Under Florida law, insurance companies owe a good faith duty to their insureds in handling their claims. While the duty typically governs the relationship between the company and the insured, Florida law permits causes of action by the victim against the insurance company for its bad-faith failure to settle. The primary inquiry in these cases is whether the insurer diligently worked to settle the claim as if the victim were in the insured’s shoes. In this case, the victim argued that the company acted in bad faith by including overly broad release language. Although overbroad language can create a jury question, the court reasoned that it does not automatically amount to bad faith. Further, looking at the totality of the circumstances, it is clear that the insurance company attempted to settle the claim in a timely and fair manner. Ultimately, the court found that while the company’s action may have been negligent, it did not amount to bad faith.

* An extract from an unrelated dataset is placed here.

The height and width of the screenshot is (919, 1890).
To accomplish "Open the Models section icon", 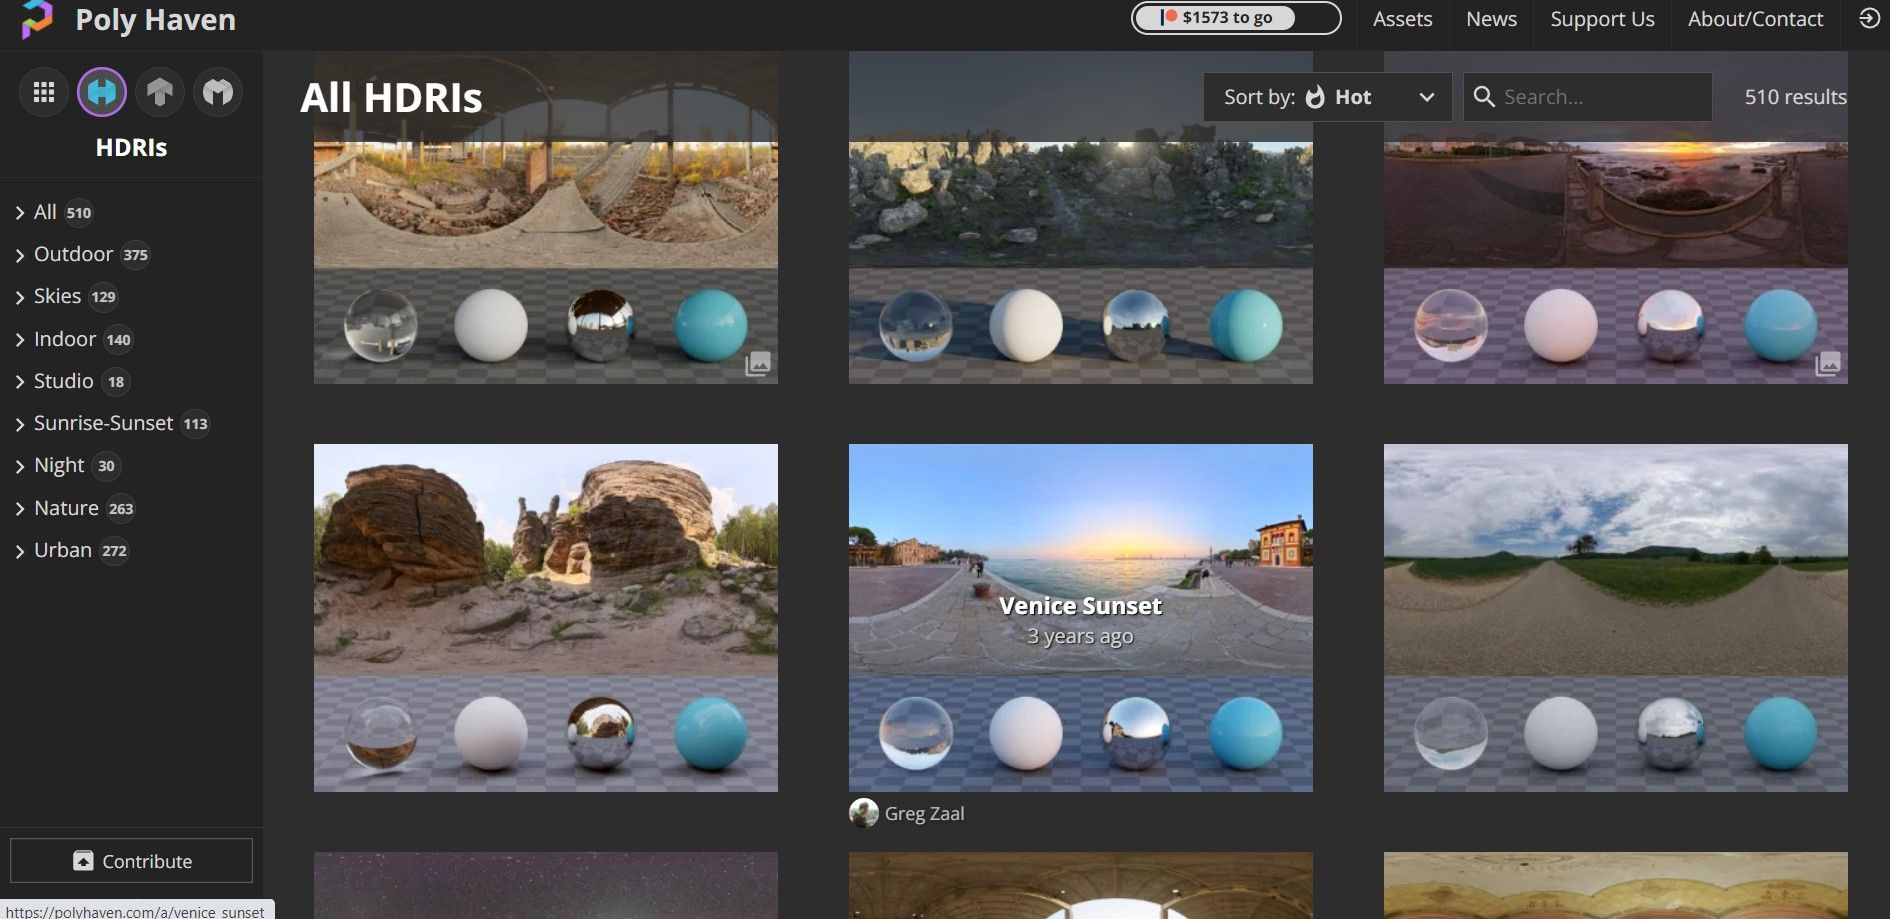I will point(217,91).
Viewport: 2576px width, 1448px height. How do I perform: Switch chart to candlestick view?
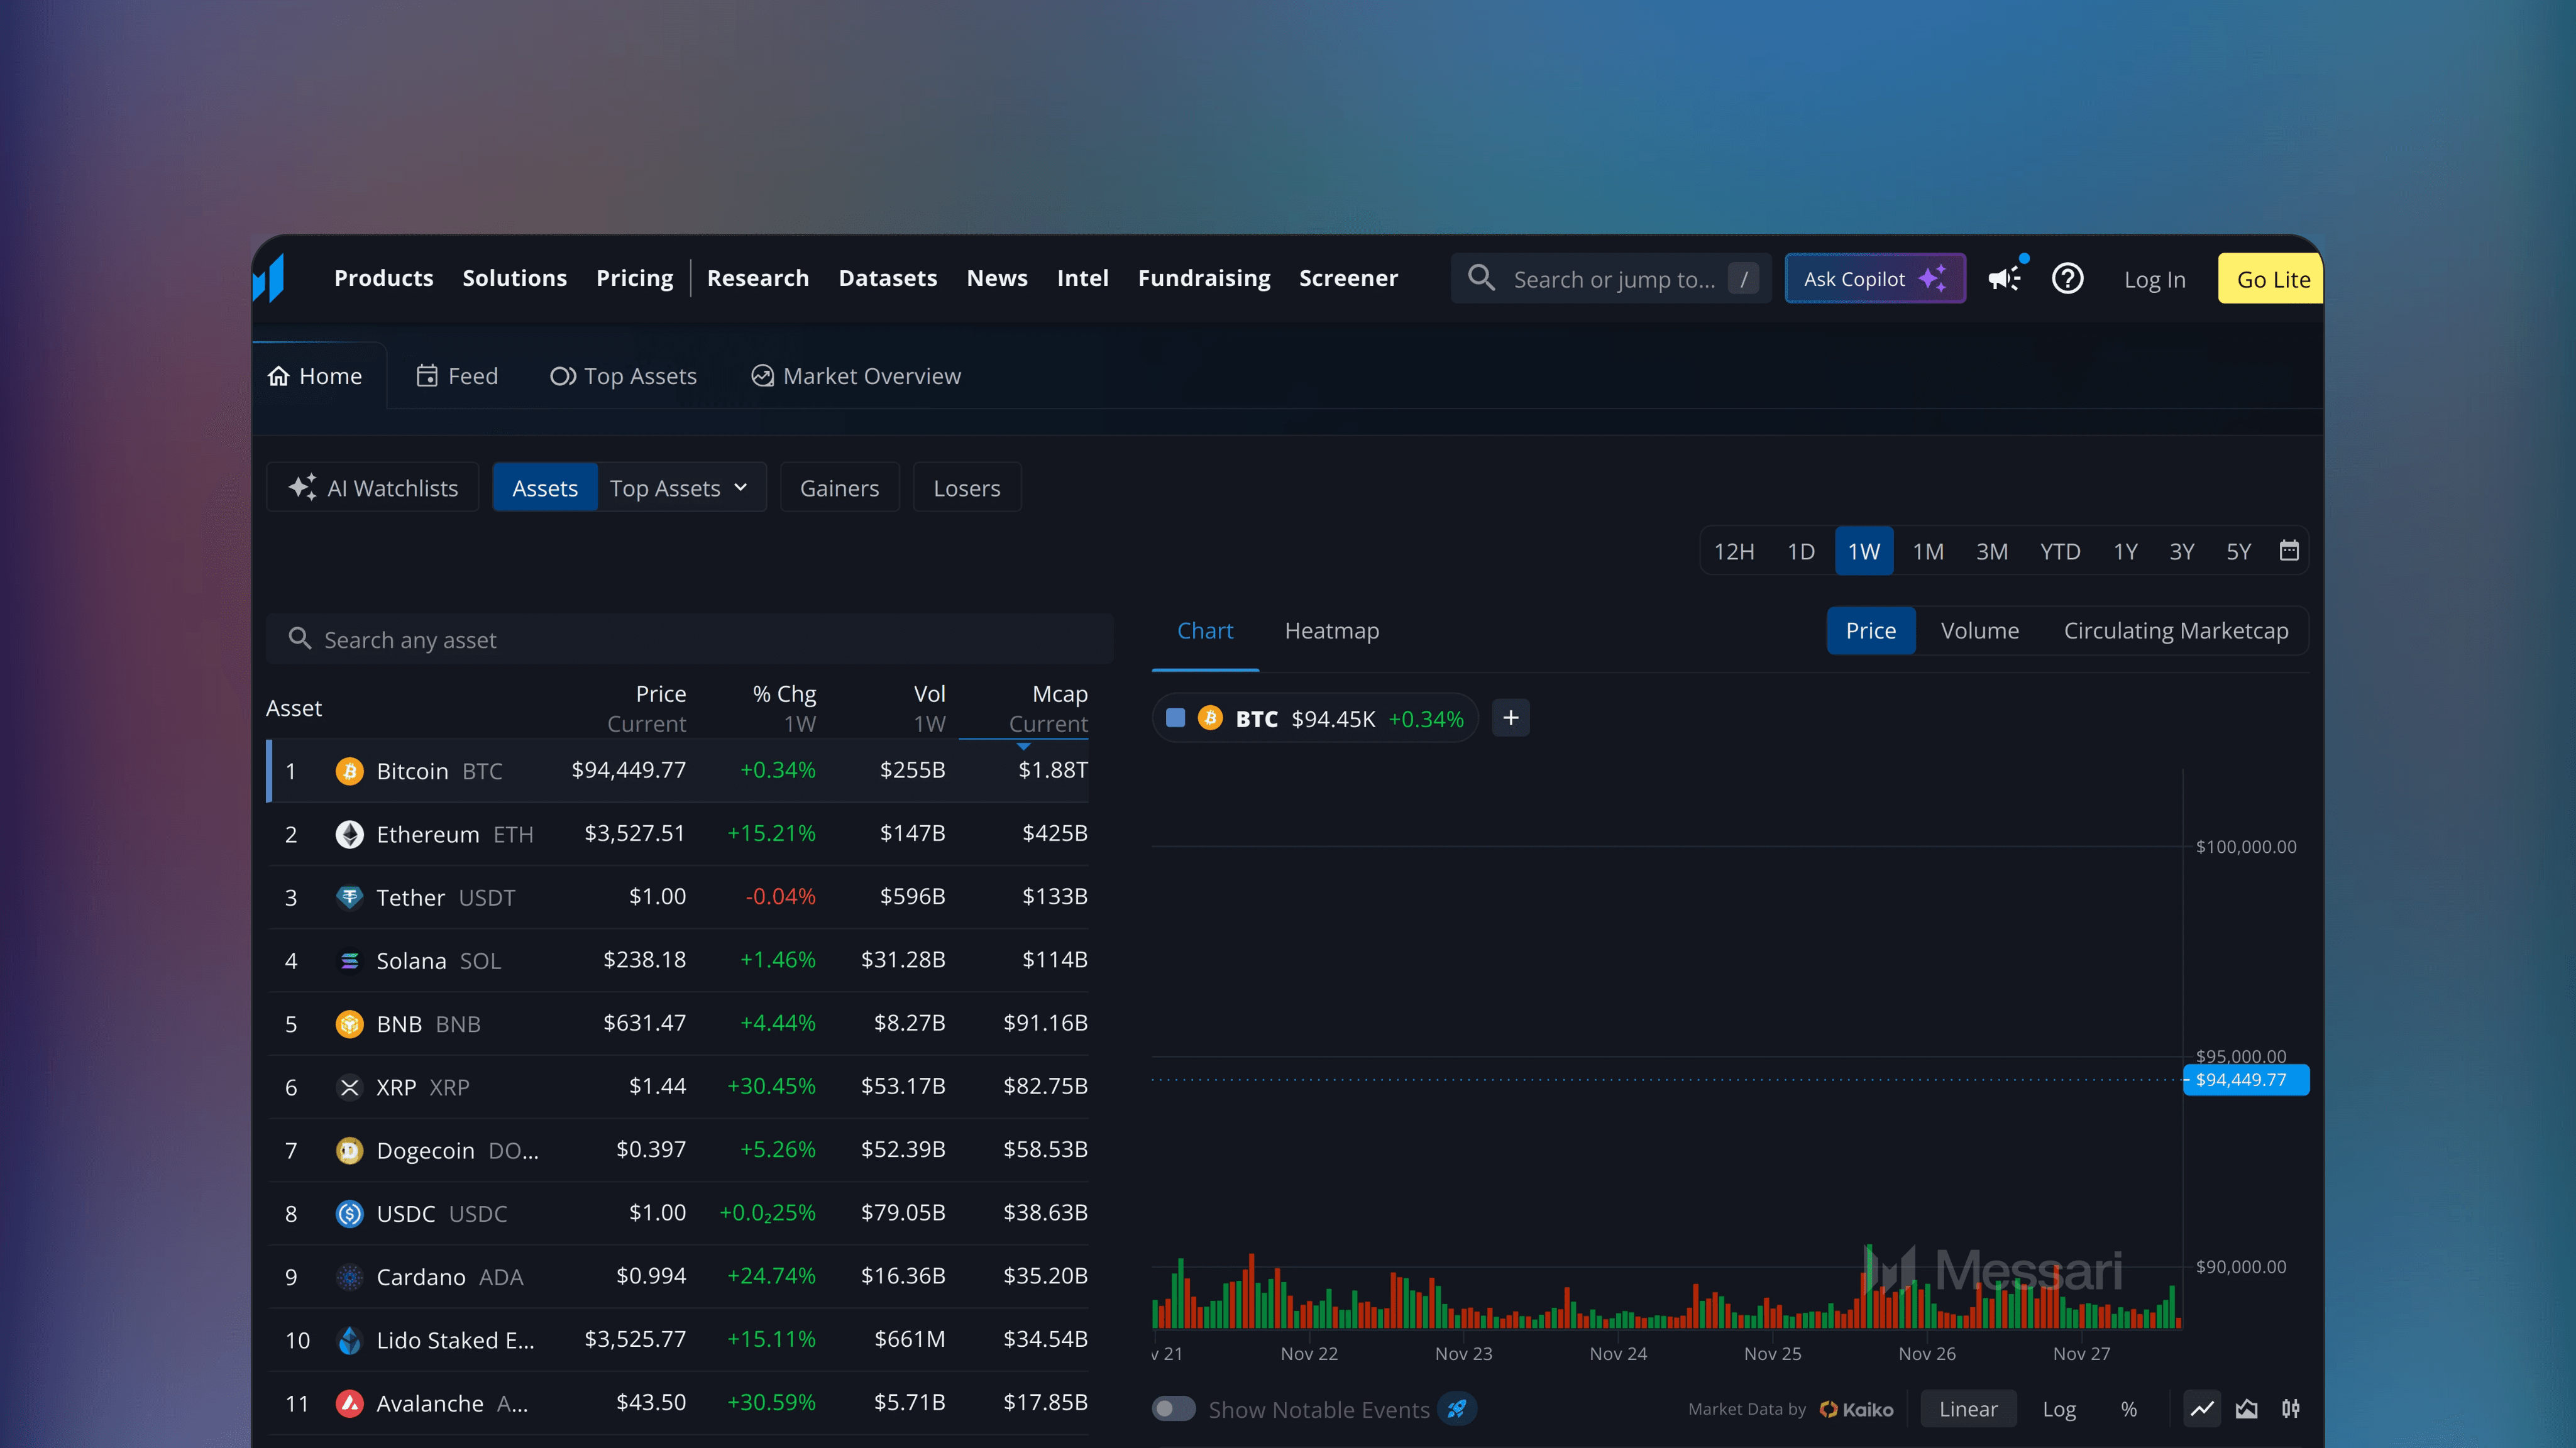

The Second District Court of Appeals recently issued a decision regarding a settlement agreement in a Florida premises liability case. The plaintiff appealed a final order enforcing a settlement agreement in favor of the defendants–a Health Center. Following a lawsuit against the Health Center, the parties entered into a settlement agreement which allowed the Health Center to satisfy the final judgment if they “timely made” thirteen monthly payments. The agreement included a specific payment schedule and stated that if a monthly payment is late, the defendant had ten days to cure it from the date the plaintiff made written notice.

The first two monthly payments were three days and two days late; in both situations, the Health Center promised that the payments were forthcoming. As such, the plaintiff refrained from sending the ten-day cure notice. After the Health Center failed to make the payment, the plaintiff moved for a default judgment; however, the parties agreed to reinstate the settlement. This pattern continued for the next several months; however, the defendants did not argue the validity or effectiveness of the settlement agreement. The defendant sent the final payment with a notice stating that they were expecting a release from judgment. The plaintiff rejected the final payment, arguing that the defendants were in breach of the agreement based on the late payments. The defendant moved to enforce the agreement.

In Florida, courts reviewing settlement agreements look to the ordinary meaning of the contract’s language. In this case, the agreement stated that the plaintiff would only accept the agreed-upon sum if the defendant made timely payments. Further, the agreement stated that the plaintiff could declare a default judgment if the payment were not received during the ten-day cure period. The defendant argued that the plaintiff’s acceptance of late payments rewrote the contract. The court explained that although subsequent conduct can modify terms in a contract, nothing in this situation indicated an intent to change the terms. Even though the plaintiff did not send a ten-day cure notice after the first two late payments, they did so at the third late payment. When the defendant did not respond, the plaintiff moved to declare a default judgment. Moreover, every receipt for subsequent payment stated that the payment was being accepted in “partial satisfaction of the Amended Final Judgment.” As such, the original settlement agreement terms remained effective.